Bonus: Your three totals (Y values) must all be different — no using "4 out of 5", "8 out of 10", "12 out of 15" type chains where one is a simple multiple of another only by 2 ... vary the totals more if you can.
How did this worksheet feel?
What I'll revisit before next class:
1.1 — 24 out of 32
(24 ÷ 32) × 100 = 0.75 × 100 = 75%. (Quick check: 24/32 simplifies to 3/4 = 75%.)
1.2 — 750 mL out of 2 L
Convert: 2 L = 2000 mL. Then (750 ÷ 2000) × 100 = 0.375 × 100 = 37.5%.
1.3 — Scaling Asha's mark
(a) Old: 47/60 × 100 ≈ 78.3%.
(b) New: 52/65 × 100 = 0.8 × 100 = 80%.
(c) Yes — the scaling DID change her percentage (from 78.3% to 80%). Adding the same number of marks to top and bottom of a fraction does NOT keep the percentage the same — it actually moves it closer to 100% when both are increased by the same amount.
1.4 — Profit margin
(480 ÷ 1500) × 100 = 0.32 × 100 = 32% profit margin.
1.5 — Pass mark
60% of 80 = 0.60 × 80 = 48 marks needed to pass.
1.6 — Visual Art elective
(a) 78/200 × 100 = 0.39 × 100 = 39%.
(b) 39% of 250 = 0.39 × 250 = 97.5 students. Since you can't have half a student, this would round to about 98 students in practice.
2 — Find the mistake
(a) The mistake is on Line 2 (then the wrong B value is carried through).

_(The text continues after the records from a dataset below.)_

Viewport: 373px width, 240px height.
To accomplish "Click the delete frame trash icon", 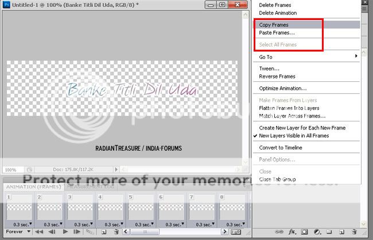I will point(116,233).
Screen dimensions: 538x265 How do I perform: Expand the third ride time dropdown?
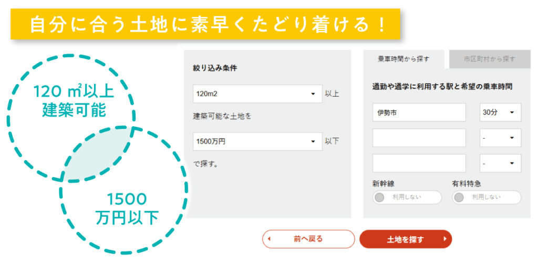pyautogui.click(x=500, y=164)
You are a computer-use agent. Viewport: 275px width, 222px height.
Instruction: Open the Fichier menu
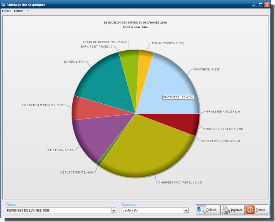point(6,11)
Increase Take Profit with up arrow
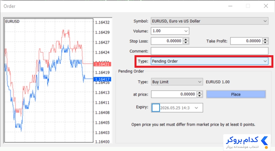Image resolution: width=275 pixels, height=151 pixels. [x=265, y=39]
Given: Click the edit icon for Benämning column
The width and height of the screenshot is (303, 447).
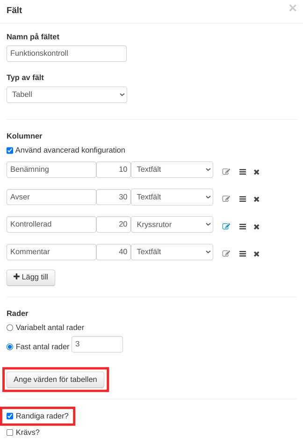Looking at the screenshot, I should click(226, 172).
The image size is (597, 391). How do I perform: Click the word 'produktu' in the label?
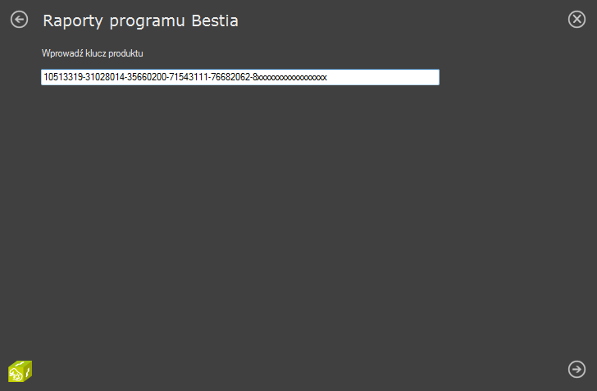click(x=125, y=53)
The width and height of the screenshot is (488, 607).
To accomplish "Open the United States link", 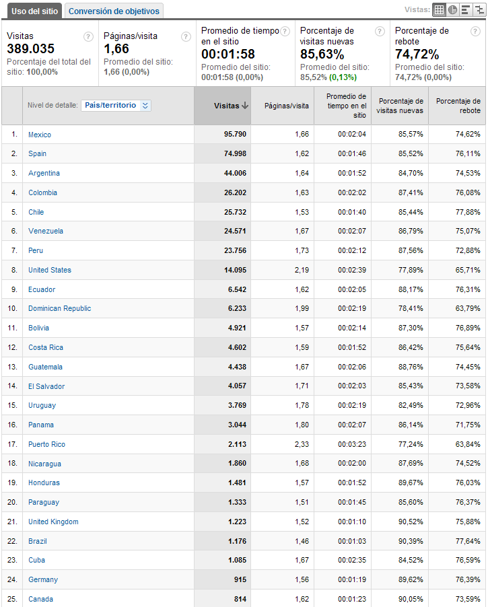I will [50, 270].
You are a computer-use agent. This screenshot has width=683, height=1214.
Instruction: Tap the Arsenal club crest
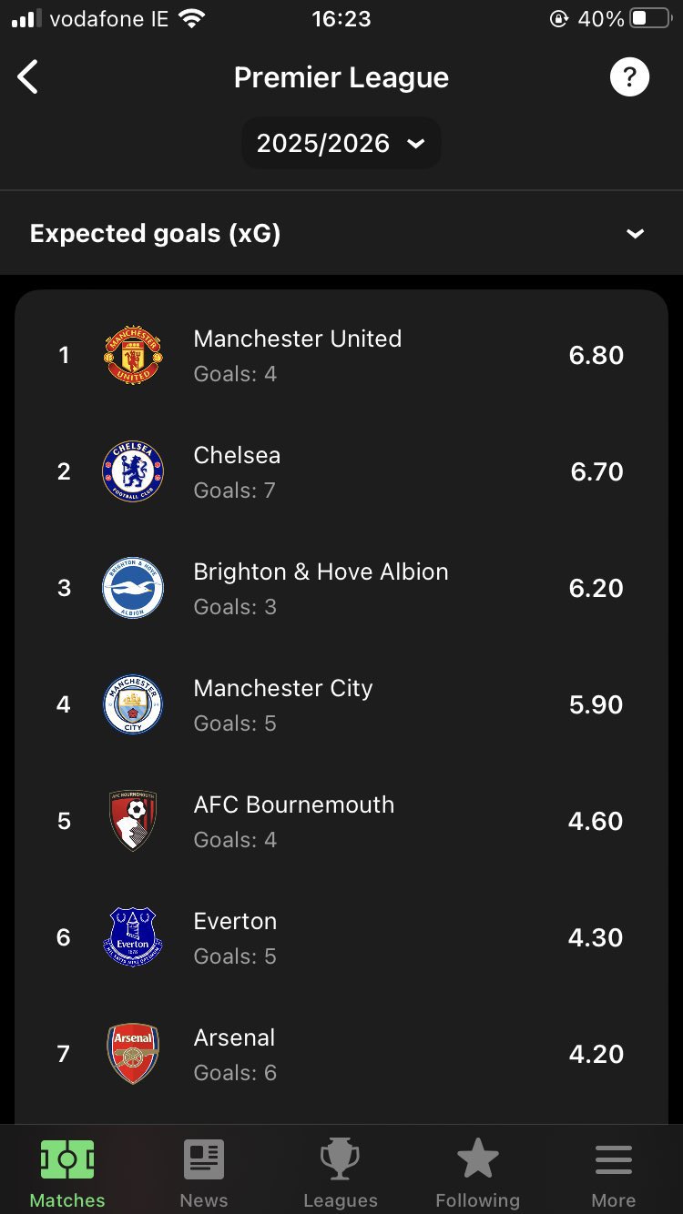click(133, 1054)
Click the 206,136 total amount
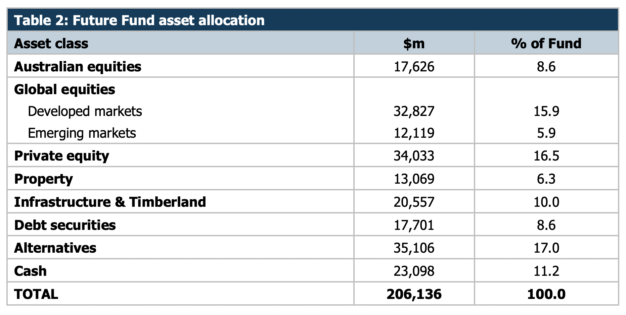The image size is (626, 315). 414,294

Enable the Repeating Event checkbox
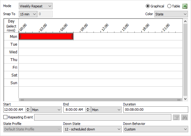point(5,117)
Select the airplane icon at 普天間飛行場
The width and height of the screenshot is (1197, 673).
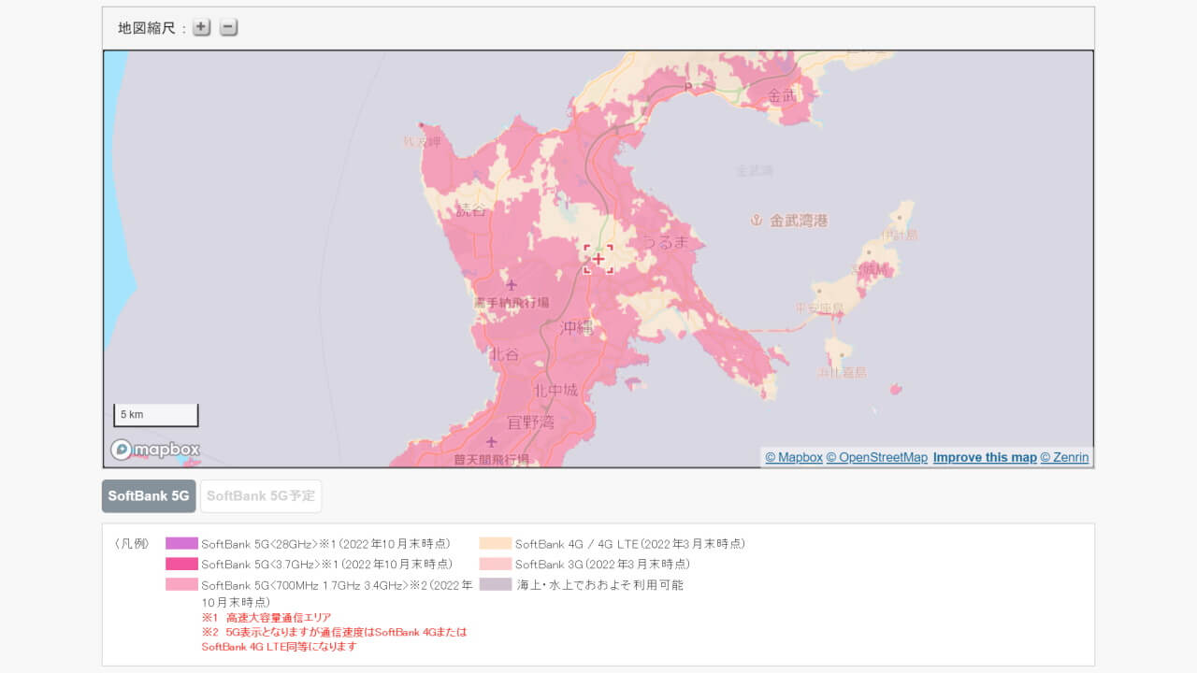tap(491, 442)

(b) The student forgot to convert to the same units. A is in cm (50) but B is in m (2). Either convert B to cm (2 m = 200 cm) or convert A to m (50 cm = 0.5 m). The lesson says "same units, same direction".
(c) Corrected working:
Use the formula A as % of B = (A ÷ B) × 100%.
Convert to the same units: 2 m = 200 cm.
A = 50, B = 200.
(50 ÷ 200) × 100 = 0.25 × 100 = 25.
So 50 cm is 25% of 2 m. ✓
Sanity check: 50 cm is a quarter of 200 cm — that's 25%, which matches.
3 — Open-ended challenge (sample solution)
For 80%, the part must be 4/5 of the whole.
Score 1: 20 out of 25. (20 ÷ 25) × 100 = 80%. ✓ Easy mentally: 25 × 4 = 100, so each mark is worth 4%, and 20 × 4 = 80.
Score 2: 40 out of 50. (40 ÷ 50) × 100 = 80%. ✓ Easy: 50 × 2 = 100, so each mark is 2%, and 40 × 2 = 80.
Score 3: 64 out of 80. (64 ÷ 80) × 100 = 80%. ✓ Slightly harder mentally — but 64/80 simplifies to 4/5 = 80%.
Other valid answers: any X/Y where X = 0.8 × Y, e.g. 12/15, 16/20, 24/30, 32/40, 48/60, 56/70 ...
Marking: 1 mark for each valid score with working (up to 3). 1 bonus mark for varying the totals more than trivially (e.g. picking 25, 50 AND 80 rather than 10, 20, 40 in a simple doubling chain).